EMPO [5-(ethoxycarbonyl)-5-methyl-1-pyrroline N-oxide] is a highly hydrophilic cyclic nitrone spin trap, whose superoxide adduct is considerably more stable (t 1/2 = 8.6 min) than DMPO (5,5-dimethyl-1-pyrroline N-oxide, t 1/2=45 s). EPR spectra of spin adducts of EMPO and its derivatives are very similar to those of the respective DMPO spin adducts, in contrast to the rather complex spectra obtained using DEPMPO [5-(diethoxyphosphoryl)-5-methyl-1-pyrroline N-oxide]. Several EMPO derivatives, with both the ethoxycarbonyl group and the methyl group at position 5 of the pyrroline ring being replaced by other substituents, were synthesized and characterized by 1H and 13C NMR spectroscopy. Thus, a series of derivatives was obtained that exhibit large differences in the stability of their superoxide adducts, ranging from less than one to more than 25 min. The stability of the superoxide adducts was mainly determined by the steric environment of the nitroxyl group: in compounds with less bulky 5-alkoxycarbonyl substituents the nitroxyl group is sterically less shielded, which resulted in a lower stability of the superoxide adducts. The spin density distribution, as obtained from DFT computations, was found to be nearly identical for all compounds, so that in contrast to the steric influences the spin density did not seem to be a crucial factor for the stability of the superoxide adducts.
Spin adduct formation from lipophilic EMPO-derived spin traps with various oxygen- and carbon-centered radicals
Biochem Pharmacol 2005 Jan 15;69(2):297-305.PMID:15627482DOI:10.1016/j.bcp.2004.09.021.
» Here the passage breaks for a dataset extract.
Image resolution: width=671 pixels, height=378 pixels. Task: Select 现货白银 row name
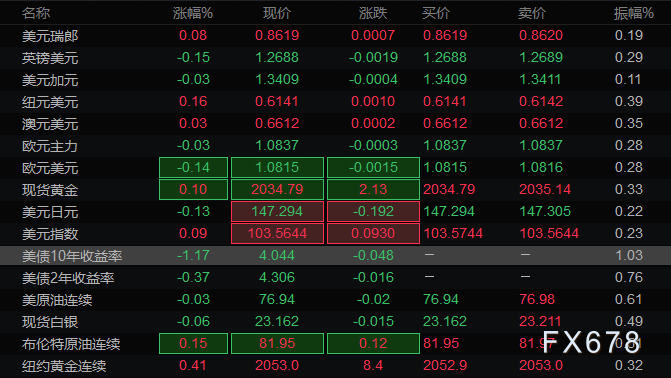coord(50,321)
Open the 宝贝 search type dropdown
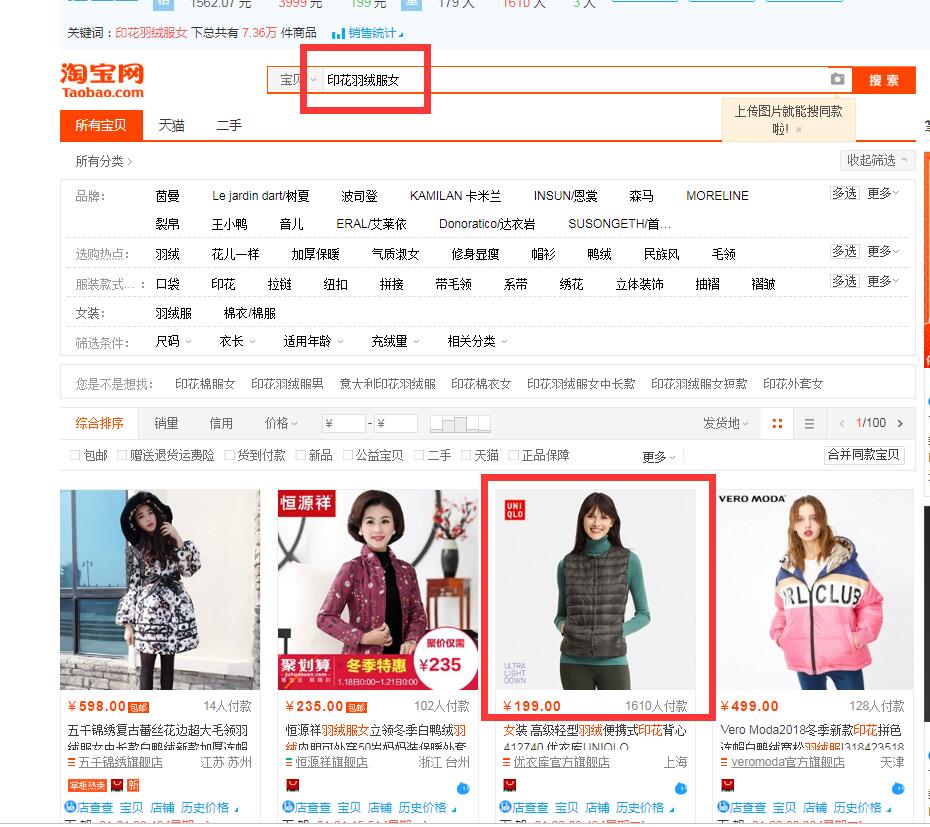Image resolution: width=930 pixels, height=827 pixels. tap(296, 80)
Free radicals are involved in the onset of many diseases, therefore the availability of adequate spin traps is crucial to the identification and localization of free radical formation in biological systems. In recent studies several hydrophilic compounds of 2-ethoxycarbonyl-2-methyl-pyrroline-N-oxide (EMPO) have been found to form rather stable superoxide spin adducts with half-lives up to twenty minutes at physiological pH. This is a major improvement over DMPO (t1/2=ca. 45 s), and even over DEPMPO (t1/2=ca. 14 min), the best commercially available spin trap for the unambiguous detection of superoxide radicals. In order to allow the detection of superoxide and also other radicals in lipid environment a series of more lipophilic derivatives of EMPO was synthesized and their structure unambiguously characterized by 1H and 13C NMR spectroscopy. In this way, six different compounds with a n-butyl group in position 5 and either an ethoxy- (EBPO), propoxy- (PBPO), iso-propoxy- (iPBPO), butoxy- (BBPO), sec-butoxy- (sBBPO) or tert-butoxycarbonyl group (tBBPO) in position 5 of the pyrroline ring were obtained and fully analytically characterized (NMR, IR). The stability of the superoxide adducts of all investigated spin traps were comparable with EMPO (t1/2=ca. 8 min), except for the two compounds bearing an additional methyl group in position 3 or 4 of the pyrroline ring, 5-butyl-5-ethoxycarbonyl-3-methyl-pyrroline-N-oxide (BEMPO-3) and 5-butyl-5-ethoxycarbonyl-4-methyl-pyrroline-N-oxide (BEMPO-4), of which the superoxide adducts were stable for more than 30 min. Spin adducts of other carbon- and oxygen-centered radicals were also investigated.